Healthy eating The best way to achieve and maintain a healthy body weight is to eat well. The key is to increase your consumption of fruit, vegetables and whole grain products. Another element is to favour fish, poultry and low-fat milk products. You should also reduce your saturated fat and trans fat intake to a minimum. Instead, opt for polyunsaturated fats, which are found in olive and canola oils, for example. Learn to read the Nutrition Facts on prepared foods; you might sometimes be surprised at what these foods contain.
Drink alcohol in moderation, as it can increase triglyceride levels when consumed in excess. The recommended upper limit is 9 drinks per week for women and 14 drinks per week for men.
Physical activity Physical activity is just as important as a healthy diet. It has beneficial effects on every metabolic syndrome component and helps keep weight off in the long term.
No need to become an athlete! Instead, learn to keep moving: take your dog for a walk, take the stairs rather than the elevator, park your car a little further, get off the bus a stop early and walk the rest of the way… Find activities you enjoy and integrate them into your daily routine.
There is no magic formula for losing weight. Excess calories don’t just disappear – they accumulate and lead to weight gain. The only way to lose weight is to burn more calories than you consume. Changes to your diet must therefore be combined with an increase in your physical activity level in order to result in weight loss.
Smoking worsens the problems associated with the metabolic syndrome. It makes blood vessel walls more fragile, which exposes smokers to a greater risk of heart attack, stroke, angina and atherosclerosis. Quitting smoking is always beneficial to your health, no matter how many cigarettes a day you smoke or the number of years you have been smoking.
It’s never too late to make lifestyle changes.
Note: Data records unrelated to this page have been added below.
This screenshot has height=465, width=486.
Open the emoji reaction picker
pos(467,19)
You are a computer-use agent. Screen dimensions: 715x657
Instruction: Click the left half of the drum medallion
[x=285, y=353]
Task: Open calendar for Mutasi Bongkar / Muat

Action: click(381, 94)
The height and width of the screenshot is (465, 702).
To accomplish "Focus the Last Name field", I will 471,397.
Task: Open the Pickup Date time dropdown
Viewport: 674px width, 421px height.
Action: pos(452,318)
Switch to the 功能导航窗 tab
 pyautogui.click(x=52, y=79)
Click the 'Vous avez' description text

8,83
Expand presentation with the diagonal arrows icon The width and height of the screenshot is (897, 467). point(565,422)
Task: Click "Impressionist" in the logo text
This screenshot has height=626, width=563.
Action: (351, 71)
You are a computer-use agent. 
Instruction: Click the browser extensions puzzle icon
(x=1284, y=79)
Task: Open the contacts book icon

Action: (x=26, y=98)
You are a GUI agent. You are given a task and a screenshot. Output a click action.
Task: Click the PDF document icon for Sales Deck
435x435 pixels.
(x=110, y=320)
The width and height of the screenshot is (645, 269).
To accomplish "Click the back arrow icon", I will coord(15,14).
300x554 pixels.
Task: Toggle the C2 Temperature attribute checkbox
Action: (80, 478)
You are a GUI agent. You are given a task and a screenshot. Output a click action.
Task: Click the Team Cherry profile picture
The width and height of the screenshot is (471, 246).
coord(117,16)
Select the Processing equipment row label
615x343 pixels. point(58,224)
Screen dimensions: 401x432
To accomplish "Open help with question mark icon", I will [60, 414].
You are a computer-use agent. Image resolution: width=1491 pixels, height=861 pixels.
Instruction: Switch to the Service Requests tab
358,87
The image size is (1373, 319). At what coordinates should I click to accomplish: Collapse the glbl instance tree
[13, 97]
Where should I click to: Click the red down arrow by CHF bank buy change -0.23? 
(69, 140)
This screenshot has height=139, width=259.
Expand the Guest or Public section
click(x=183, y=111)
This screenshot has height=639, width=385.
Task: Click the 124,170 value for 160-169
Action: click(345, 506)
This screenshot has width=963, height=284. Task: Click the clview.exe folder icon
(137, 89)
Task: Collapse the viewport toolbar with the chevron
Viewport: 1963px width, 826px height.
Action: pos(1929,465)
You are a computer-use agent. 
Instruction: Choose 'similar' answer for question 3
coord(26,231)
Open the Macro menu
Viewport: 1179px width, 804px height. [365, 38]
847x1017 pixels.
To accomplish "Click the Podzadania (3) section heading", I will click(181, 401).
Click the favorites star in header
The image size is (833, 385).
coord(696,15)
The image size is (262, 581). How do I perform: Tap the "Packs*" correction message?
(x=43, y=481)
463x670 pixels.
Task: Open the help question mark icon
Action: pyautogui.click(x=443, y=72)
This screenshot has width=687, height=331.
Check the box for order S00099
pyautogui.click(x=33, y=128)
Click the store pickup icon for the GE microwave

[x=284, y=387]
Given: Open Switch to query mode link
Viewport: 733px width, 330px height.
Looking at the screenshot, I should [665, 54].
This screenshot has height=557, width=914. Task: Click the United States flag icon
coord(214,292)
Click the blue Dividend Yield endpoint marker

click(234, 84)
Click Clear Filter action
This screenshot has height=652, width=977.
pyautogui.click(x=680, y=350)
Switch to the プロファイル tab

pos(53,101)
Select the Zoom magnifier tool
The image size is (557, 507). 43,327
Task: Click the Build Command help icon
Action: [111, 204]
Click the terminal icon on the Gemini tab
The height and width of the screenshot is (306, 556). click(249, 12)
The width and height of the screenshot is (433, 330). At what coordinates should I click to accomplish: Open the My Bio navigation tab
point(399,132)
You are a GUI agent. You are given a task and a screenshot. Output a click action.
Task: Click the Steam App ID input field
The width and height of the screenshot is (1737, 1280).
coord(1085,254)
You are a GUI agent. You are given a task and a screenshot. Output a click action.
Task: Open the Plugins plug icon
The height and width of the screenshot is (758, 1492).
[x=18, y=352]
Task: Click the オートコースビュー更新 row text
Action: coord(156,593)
Everyone can benefit, no matter what their age or health status. However, if you wish to make several changes to your lifestyle, do it gradually, one aspect at a time. If you make too many changes at once, you may get discouraged. In addition, if you suffer from a chronic illness, speak to your healthcare professionals before making these changes. They can help you determine which changes will be the most beneficial and appropriate to your health status.
Give yourself a gift this year: take your health in hand!